Coronavirus (COVID-19) is an infectious disease caused by the SARS-CoV-2 virus (World Health Organization, 2020). It was identified late in December 2019. Coronavirus resulted in symptoms like the common cold, loss of appetite, and shortness of breath, causing many deaths, especially those in the older age brackets. It resulted in the closure of churches, schools, and countries, so people could not travel or continue their daily activities as usual. People wore masks, and public gatherings were prohibited as a protection measure. Hygiene was observed keenly by washing hands thoroughly. During the pandemic, almost all countries had their most significant economic downturn, with estimates by the International Monetary Fund (I.M.F.) showing that between 2019 and the pre-pandemic period, the median global G.D.P. dropped by 3.9% from 2019 to 2020 and by 1.9% in P.E.P.F.A.R. countries (Oum et al., 2022).
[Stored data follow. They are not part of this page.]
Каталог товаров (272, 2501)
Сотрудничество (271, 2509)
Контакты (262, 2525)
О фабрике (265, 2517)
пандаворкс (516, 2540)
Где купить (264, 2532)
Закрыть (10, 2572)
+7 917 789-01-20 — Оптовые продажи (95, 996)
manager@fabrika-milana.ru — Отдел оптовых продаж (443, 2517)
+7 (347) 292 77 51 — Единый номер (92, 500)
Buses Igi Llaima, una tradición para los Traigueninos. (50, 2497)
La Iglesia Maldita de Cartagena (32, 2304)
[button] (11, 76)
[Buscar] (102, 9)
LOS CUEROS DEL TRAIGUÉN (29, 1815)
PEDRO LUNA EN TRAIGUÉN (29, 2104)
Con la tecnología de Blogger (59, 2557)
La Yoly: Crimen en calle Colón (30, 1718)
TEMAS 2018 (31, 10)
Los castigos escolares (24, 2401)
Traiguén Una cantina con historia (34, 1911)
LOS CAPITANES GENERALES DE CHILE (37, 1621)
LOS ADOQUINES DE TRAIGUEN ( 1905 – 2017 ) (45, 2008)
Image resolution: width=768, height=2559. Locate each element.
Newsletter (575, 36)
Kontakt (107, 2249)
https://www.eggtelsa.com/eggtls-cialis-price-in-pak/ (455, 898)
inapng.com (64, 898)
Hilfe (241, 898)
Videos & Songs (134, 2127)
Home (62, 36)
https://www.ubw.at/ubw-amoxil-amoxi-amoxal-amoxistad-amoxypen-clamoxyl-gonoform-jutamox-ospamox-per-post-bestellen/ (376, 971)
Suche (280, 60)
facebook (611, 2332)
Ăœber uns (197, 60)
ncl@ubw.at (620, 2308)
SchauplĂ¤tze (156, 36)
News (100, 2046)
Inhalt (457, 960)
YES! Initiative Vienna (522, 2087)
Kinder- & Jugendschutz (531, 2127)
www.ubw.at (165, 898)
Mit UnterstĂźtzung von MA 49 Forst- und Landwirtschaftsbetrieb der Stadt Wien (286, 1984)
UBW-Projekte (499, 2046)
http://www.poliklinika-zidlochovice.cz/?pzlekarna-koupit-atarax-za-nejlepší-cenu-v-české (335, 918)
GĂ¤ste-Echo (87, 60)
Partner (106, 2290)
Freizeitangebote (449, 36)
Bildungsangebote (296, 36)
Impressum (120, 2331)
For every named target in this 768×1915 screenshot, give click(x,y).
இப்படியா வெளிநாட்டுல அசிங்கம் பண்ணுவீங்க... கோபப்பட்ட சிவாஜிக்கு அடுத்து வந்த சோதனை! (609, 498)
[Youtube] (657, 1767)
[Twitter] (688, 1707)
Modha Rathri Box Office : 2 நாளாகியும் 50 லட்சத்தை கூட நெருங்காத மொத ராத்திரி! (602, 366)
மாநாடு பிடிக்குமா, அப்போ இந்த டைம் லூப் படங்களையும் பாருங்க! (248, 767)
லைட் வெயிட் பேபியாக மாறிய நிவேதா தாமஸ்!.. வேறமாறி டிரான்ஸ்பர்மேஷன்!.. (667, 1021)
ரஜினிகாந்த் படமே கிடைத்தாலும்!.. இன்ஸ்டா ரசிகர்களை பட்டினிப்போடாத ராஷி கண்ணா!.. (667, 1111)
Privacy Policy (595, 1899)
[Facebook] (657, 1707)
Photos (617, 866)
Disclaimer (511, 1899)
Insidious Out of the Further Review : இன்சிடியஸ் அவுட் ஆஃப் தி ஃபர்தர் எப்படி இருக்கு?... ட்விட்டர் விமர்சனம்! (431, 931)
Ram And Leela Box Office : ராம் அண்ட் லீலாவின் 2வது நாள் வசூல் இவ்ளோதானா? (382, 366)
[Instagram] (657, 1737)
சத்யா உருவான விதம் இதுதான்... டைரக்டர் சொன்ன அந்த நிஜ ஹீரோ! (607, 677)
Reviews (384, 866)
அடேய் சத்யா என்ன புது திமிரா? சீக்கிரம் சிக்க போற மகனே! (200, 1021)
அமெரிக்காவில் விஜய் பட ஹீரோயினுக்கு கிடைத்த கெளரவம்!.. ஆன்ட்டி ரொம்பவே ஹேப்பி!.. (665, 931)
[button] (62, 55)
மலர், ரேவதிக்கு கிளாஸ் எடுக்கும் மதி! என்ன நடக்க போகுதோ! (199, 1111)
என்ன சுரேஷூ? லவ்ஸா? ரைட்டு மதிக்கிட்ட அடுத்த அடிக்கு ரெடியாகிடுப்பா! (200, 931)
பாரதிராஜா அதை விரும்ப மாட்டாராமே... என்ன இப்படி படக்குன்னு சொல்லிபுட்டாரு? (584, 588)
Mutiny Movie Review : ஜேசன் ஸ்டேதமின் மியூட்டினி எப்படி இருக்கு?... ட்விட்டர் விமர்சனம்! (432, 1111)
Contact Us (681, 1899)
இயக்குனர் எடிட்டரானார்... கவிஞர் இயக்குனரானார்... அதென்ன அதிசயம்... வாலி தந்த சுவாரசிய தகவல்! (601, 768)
This essay elaborates and dwells on how COVID-19 impacted most economic activities in various countries, specifically, how Covid-19 affected financial and stock markets, employment, tourism and hospitality sector, health sector, technology and communications, supply chain management, consumer spending, and business investments due to market uncertainty.
COVID-19 resulted in a drastic plunge in the primary stock market. A significant percentage of stock market value was lost. The global stock markets incurred substantial losses, and International Financial Institutions failed to meet their projected growth levels (Jabeen et al., 2022). Increased cases/deaths created more volatility and jump while decreasing the returns for stock market investors. Cruise Ship Operators, Carnival Corporation, and Norwegian Cruises Holdings were the most affected companies). COVID-19’s stoppage of the global tourism industry during the lockdown in countries, counties, and states led to a collapse of demand for energy stocks and products like fuel, resulting in huge losses. A global crisis in stock markets resulted in a slumping of median world G.D.P., hence the global economy’s collapse.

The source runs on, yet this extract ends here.